That covers most cases but if your start script does something like

su -l postgres -c "pg_ctl start ..."

then you have a situation where not only the parent process (pg_ctl)
but also the grandparent (a shell) is postgres-owned, and if the pidfile
PID happens to match the grandparent then you lose. Solution is to
either not use pg_ctl here, or write "exec pg_ctl start ...", so that
there's only one postgres-owned process besides the postmaster itself.

Initscripts published by PGDG itself and by Red Hat have gotten this
right for awhile, but I suspect the word has not propagated to all
distros.

regards, tom lane

Adis Nezirovic

adis@linux.org.ba

almost 20 years ago

In reply to: Andreas Joseph Krogh (#1)

Re: file-locking and postmaster.pid

On Tue, May 23, 2006 at 05:23:16PM +0200, Andreas Joseph Krogh wrote:

Hi all.

I've experienced several times that PG has died somehow and the postmaster.pid
file still exists 'cause PG hasn't had the ability to delete it upon proper
shutdown. Upon start-up, after such an incidence, PG tells me another PG is
running and that I either have to shut down the other instance, or delete the
postmaster.pid file if there really isn't an instance running. This seems
totally unnecessary to me. Why doesn't PG use file-locking to tell if another
PG is running or not? If PG holds an exclusive-lock on the pid-file and the
process crashes, or shuts down, then the lock(which is process-based and
controlled by the kernel) will be removed and another PG which tries to start
up can detect that. Using the existence of the pid-file as the only evidence
gives too many false positives IMO.

Well, maybe you could tweak postgres startup script, add check for post
master (either 'pgrep postmaster' or 'ps -axu | grep [p]ostmaster'), and
delete pid file on negative results.

i.e.

#!/bin/bash
PID=`pgrep -f /usr/bin/postmaster`;

if [[ $PID ]]; then
echo "'$PID'";
# postgres is already running
else
echo "Postmaster is not running";
# delete stale PID file
fi

Tom Lane

tgl@sss.pgh.pa.us

almost 20 years ago

In reply to: Adis Nezirovic (#5)

Re: file-locking and postmaster.pid

Adis Nezirovic <adis@linux.org.ba> writes:

Well, maybe you could tweak postgres startup script, add check for post
master (either 'pgrep postmaster' or 'ps -axu | grep [p]ostmaster'), and
delete pid file on negative results.

This is exactly what you should NOT do.

A start script that thinks it is smarter than the postmaster is almost
certainly wrong. It is certainly dangerous, too, because auto-deleting
that pidfile destroys the interlock against having two postmasters
running in the same data directory (which WILL corrupt your data,
quickly and irretrievably).
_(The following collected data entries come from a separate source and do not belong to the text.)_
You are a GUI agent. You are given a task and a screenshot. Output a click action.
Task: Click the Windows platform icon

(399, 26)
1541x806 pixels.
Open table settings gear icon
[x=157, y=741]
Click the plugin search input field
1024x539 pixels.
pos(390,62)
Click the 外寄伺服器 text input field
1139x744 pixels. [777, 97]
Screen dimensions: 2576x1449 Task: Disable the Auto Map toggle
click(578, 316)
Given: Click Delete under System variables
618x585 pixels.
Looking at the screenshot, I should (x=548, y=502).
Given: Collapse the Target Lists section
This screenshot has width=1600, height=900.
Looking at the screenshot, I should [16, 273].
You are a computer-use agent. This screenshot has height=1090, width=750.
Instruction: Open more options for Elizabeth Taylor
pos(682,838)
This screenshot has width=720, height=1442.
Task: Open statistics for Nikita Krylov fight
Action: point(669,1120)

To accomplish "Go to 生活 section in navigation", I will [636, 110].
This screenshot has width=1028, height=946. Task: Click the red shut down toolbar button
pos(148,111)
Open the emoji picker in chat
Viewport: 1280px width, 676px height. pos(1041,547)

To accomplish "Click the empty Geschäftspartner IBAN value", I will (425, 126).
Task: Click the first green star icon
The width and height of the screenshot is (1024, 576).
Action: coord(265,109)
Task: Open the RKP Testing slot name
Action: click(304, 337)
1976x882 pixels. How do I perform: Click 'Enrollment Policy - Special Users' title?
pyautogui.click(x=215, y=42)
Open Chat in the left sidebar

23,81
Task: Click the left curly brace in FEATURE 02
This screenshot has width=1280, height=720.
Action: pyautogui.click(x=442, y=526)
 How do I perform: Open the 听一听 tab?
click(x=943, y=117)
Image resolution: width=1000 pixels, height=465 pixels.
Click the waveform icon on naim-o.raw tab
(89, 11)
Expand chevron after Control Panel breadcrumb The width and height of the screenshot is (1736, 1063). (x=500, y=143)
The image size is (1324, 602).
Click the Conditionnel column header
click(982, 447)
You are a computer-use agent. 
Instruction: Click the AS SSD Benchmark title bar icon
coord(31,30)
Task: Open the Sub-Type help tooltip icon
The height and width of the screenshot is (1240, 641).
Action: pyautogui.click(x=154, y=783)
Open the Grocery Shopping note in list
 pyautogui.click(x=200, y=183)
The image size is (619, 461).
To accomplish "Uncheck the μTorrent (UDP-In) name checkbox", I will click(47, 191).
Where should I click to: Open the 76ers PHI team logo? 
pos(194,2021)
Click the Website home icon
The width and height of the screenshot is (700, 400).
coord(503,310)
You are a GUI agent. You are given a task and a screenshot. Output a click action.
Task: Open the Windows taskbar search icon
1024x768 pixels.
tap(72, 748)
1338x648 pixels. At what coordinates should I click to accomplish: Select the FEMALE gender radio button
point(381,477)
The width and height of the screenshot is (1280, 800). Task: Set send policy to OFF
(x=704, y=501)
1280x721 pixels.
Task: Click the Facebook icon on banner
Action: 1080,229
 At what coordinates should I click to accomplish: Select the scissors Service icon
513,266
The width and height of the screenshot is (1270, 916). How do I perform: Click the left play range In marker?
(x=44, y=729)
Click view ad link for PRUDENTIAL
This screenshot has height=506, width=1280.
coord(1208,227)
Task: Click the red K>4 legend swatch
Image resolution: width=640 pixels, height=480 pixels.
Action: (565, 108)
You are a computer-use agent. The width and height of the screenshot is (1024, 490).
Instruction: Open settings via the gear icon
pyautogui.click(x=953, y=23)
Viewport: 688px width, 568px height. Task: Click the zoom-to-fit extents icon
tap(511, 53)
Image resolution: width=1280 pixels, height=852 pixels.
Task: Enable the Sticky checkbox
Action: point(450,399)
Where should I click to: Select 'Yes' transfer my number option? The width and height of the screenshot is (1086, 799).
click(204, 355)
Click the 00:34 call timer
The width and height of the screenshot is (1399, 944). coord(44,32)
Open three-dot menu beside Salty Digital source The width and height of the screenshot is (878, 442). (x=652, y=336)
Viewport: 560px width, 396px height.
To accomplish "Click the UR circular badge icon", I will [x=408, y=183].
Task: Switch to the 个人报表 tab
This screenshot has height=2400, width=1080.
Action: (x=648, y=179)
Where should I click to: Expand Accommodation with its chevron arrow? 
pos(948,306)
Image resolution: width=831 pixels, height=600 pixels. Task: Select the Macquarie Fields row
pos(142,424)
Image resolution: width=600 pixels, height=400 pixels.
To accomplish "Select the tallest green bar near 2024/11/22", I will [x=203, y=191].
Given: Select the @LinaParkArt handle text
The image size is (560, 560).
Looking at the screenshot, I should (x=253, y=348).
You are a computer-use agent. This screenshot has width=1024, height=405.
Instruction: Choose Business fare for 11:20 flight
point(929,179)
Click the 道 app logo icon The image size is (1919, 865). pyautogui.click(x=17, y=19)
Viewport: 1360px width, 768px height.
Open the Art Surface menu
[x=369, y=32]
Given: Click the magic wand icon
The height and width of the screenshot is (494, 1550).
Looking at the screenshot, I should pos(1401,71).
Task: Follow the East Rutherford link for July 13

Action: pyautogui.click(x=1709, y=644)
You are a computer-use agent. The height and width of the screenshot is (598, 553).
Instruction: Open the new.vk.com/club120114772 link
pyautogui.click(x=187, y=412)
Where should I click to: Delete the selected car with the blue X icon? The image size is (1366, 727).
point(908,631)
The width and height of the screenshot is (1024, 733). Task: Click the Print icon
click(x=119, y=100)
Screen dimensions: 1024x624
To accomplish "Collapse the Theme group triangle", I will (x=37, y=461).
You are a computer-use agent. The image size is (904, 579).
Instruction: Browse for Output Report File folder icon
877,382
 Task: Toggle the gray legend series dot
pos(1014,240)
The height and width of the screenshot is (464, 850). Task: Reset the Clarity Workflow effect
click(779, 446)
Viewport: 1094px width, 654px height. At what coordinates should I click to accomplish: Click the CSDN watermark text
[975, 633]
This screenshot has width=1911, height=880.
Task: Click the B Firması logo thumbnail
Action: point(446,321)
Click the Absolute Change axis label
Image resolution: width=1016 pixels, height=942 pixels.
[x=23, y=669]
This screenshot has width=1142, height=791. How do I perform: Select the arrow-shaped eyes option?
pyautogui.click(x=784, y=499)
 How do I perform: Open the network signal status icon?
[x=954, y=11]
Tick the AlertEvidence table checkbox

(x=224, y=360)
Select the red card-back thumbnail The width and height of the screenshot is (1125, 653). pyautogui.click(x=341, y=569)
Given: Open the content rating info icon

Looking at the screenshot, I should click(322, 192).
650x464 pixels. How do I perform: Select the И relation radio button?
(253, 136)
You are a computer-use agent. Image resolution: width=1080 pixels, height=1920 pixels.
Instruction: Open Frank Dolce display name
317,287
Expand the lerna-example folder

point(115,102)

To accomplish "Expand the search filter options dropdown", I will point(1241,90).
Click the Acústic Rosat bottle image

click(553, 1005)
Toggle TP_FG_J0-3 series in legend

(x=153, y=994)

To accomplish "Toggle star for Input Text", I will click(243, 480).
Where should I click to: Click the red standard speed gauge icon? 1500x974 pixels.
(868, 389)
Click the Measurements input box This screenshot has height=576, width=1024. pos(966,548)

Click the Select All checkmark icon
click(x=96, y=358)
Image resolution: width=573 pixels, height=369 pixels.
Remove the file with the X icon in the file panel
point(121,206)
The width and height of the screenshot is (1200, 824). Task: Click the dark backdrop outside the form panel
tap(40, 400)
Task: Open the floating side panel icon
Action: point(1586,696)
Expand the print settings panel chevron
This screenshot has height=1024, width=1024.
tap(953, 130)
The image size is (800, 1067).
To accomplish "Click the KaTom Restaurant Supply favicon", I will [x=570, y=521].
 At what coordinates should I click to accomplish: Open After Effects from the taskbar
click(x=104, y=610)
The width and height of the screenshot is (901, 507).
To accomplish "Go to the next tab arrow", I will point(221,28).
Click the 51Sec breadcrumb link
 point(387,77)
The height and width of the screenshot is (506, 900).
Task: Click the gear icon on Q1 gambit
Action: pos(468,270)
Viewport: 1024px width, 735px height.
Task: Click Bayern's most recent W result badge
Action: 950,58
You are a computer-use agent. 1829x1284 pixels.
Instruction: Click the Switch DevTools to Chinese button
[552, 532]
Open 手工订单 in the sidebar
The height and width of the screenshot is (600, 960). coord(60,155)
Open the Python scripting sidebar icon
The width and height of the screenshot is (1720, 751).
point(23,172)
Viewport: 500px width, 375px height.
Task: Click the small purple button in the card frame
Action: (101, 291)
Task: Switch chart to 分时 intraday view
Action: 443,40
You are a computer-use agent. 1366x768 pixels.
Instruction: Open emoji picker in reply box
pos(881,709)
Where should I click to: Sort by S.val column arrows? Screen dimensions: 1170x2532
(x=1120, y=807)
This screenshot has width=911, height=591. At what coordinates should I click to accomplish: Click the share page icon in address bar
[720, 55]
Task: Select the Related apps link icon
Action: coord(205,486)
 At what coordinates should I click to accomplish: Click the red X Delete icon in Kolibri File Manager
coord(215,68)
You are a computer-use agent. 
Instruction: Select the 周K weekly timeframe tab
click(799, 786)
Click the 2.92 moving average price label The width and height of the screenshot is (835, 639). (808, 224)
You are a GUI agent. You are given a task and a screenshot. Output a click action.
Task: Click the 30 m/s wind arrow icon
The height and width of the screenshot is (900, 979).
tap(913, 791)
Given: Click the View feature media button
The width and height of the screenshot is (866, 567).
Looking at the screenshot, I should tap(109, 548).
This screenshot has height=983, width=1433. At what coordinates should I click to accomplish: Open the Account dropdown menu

All it takes to cause a problem is to
use the start script to start a postmaster, forgetting that you already
have one running ...

regards, tom lane

Adis Nezirovic

adis@linux.org.ba

almost 20 years ago

In reply to: Tom Lane (#6)

Re: file-locking and postmaster.pid

On Tue, May 23, 2006 at 01:36:41PM -0400, Tom Lane wrote:

This is exactly what you should NOT do.

A start script that thinks it is smarter than the postmaster is almost
certainly wrong. It is certainly dangerous, too, because auto-deleting
that pidfile destroys the interlock against having two postmasters
running in the same data directory (which WILL corrupt your data,
quickly and irretrievably). All it takes to cause a problem is to
use the start script to start a postmaster, forgetting that you already
have one running ...

I do agree with you that we should not play games with postmaster.
Better to be safe than sorry. (So, manually deleting pid file is the
only safe option). I was just suggestion (possibly dangerous)
workaround.

Btw, I do check for running postmaster, using full path (I don't wan to
kill every postmaster on the system), is this safe? Or there could be
race condition?

Andreas Joseph Krogh

andreak@officenet.no

almost 20 years ago

In reply to: Tom Lane (#6)

Re: file-locking and postmaster.pid

On Tuesday 23 May 2006 19:36, Tom Lane wrote:

Adis Nezirovic <adis@linux.org.ba> writes:

Well, maybe you could tweak postgres startup script, add check for post
master (either 'pgrep postmaster' or 'ps -axu | grep [p]ostmaster'), and
delete pid file on negative results.

This is exactly what you should NOT do.

A start script that thinks it is smarter than the postmaster is almost
certainly wrong. It is certainly dangerous, too, because auto-deleting
that pidfile destroys the interlock against having two postmasters
running in the same data directory (which WILL corrupt your data,
quickly and irretrievably). All it takes to cause a problem is to
use the start script to start a postmaster, forgetting that you already
have one running ...

My PG is not started with startup-scripts, but with this command:

pg_ctl -D $PGDATA -l $PGDIR/log/logfile-`date +%Y-%m-%d`.log start

Andreas Joseph Krogh

andreak@officenet.no

almost 20 years ago

In reply to: Andreas Joseph Krogh (#8)

Re: file-locking and postmaster.pid

On Wednesday 24 May 2006 11:36, Andreas Joseph Krogh wrote:

On Tuesday 23 May 2006 19:36, Tom Lane wrote:

Adis Nezirovic <adis@linux.org.ba> writes:

Well, maybe you could tweak postgres startup script, add check for post
master (either 'pgrep postmaster' or 'ps -axu | grep [p]ostmaster'),
and delete pid file on negative results.

This is exactly what you should NOT do.

A start script that thinks it is smarter than the postmaster is almost
certainly wrong. It is certainly dangerous, too, because auto-deleting
that pidfile destroys the interlock against having two postmasters
running in the same data directory (which WILL corrupt your data,
quickly and irretrievably). All it takes to cause a problem is to
use the start script to start a postmaster, forgetting that you already
have one running ...

My PG is not started with startup-scripts, but with this command:

pg_ctl -D $PGDATA -l $PGDIR/log/logfile-`date +%Y-%m-%d`.log start

... and manually after login, ie. not at boot-time.

#10

Andrej Ricnik-Bay

andrej.groups@gmail.com

almost 20 years ago

In reply to: Andreas Joseph Krogh (#9)

Re: file-locking and postmaster.pid

On 5/24/06, Andreas Joseph Krogh <andreak@officenet.no> wrote:

My PG is not started with startup-scripts, but with this command:

pg_ctl -D $PGDATA -l $PGDIR/log/logfile-`date +%Y-%m-%d`.log start

... and manually after login, ie. not at boot-time.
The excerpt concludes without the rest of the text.